This relatively sudden transition from a “mechanical” to an “organic” ideology—which constitutes the essence of cybernetics—effected a transformation in what Leroi-Gourhan called the “technical tendency” that has seemingly always animated our lived reality.9 In the former (the mechanical), the foundational question behind all system design thinking was: to what extent can the organic be treated as mechanical? And because all mechanistic activity originated, paleontologically, in a desire to imitate and extend organic gestures (turning, pushing, lifting, etc.), the answer was: almost completely. Thus the whole history of mechanization, culminating in Taylorism’s nearly unthinkable results.10

“But the realization that technologically superfluous movements were biologically necessary was the first stumbling block” for this industrial mechanicism. “The systematic examination of certain physiological, psychotechnological, and even some psychological conditions… finally culminated in a reversal,” in which the organic was suddenly made to dictate the categorical terms of relation.11

In that moment, automation’s system design question was rotated on its axis and reformulated, becoming instead: to what extent can the mechanism be made to approximate, simulate, or imitate the organic? The answer: so perfectly and extensively that it instantly rendered the entire history of mechanization subordinate to a new family of apparatuses that can only be described as statistical-electrical (eventually, electronic), rather than electromechanical.12

Signalization absorbed mechanization. And in this great absorption, whole regions of biology and physiology—regulation, reflex, sensation, perception, sight and sound, the visible and the invisible—were exposed to the logic of statistical-electrical automation. Norbert Wiener made clear that the feedback logic of these new sensitive apparatuses already existed “as thermostats, automatic gyrocompass ship-steering systems, self-propelled missiles—especially such as seek their target—anti-aircraft fire-control systems.” “What is perhaps not so clear,” he continued, “is that the theory of the sensitive automata is a statistical one.”13

“Subject wearing experimental suit for physiological research,” circa 1895. Published in Otto Fischer, Der Gang des Menschen (Leipzig: B.G. Teubner, 1900).
“Subject wearing experimental suit for physiological research,” circa 1895. Published in Otto Fischer, Der Gang des Menschen (Leipzig: B.G. Teubner, 1900).

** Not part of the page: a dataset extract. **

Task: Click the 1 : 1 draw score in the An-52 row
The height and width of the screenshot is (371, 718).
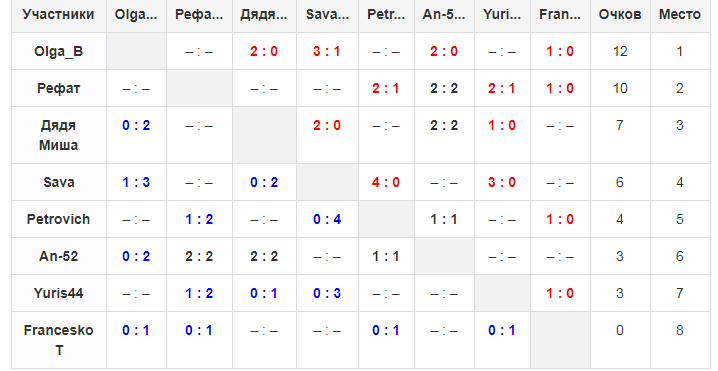Action: pyautogui.click(x=386, y=256)
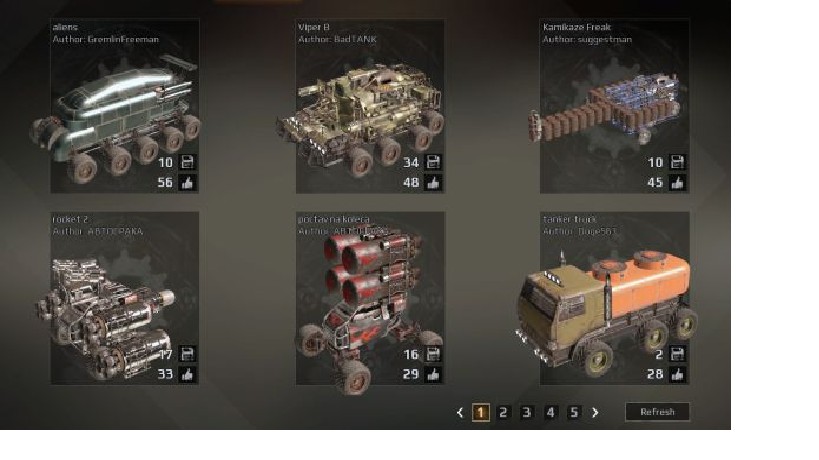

In signalization—understood broadly as the ongoing project of converting all experience into discrete, measurable, calculable electrical signals—automation is released from the prison of endless rotation and moves into thinner realms, into the topological and electrical, re-organized into processes concealed from our perception by their size and speed. Today we call this “machine learning,” or “artificial intelligence,” or the “digital revolution,” but the effort remains the same: the substitution of computational processes for lived mental states.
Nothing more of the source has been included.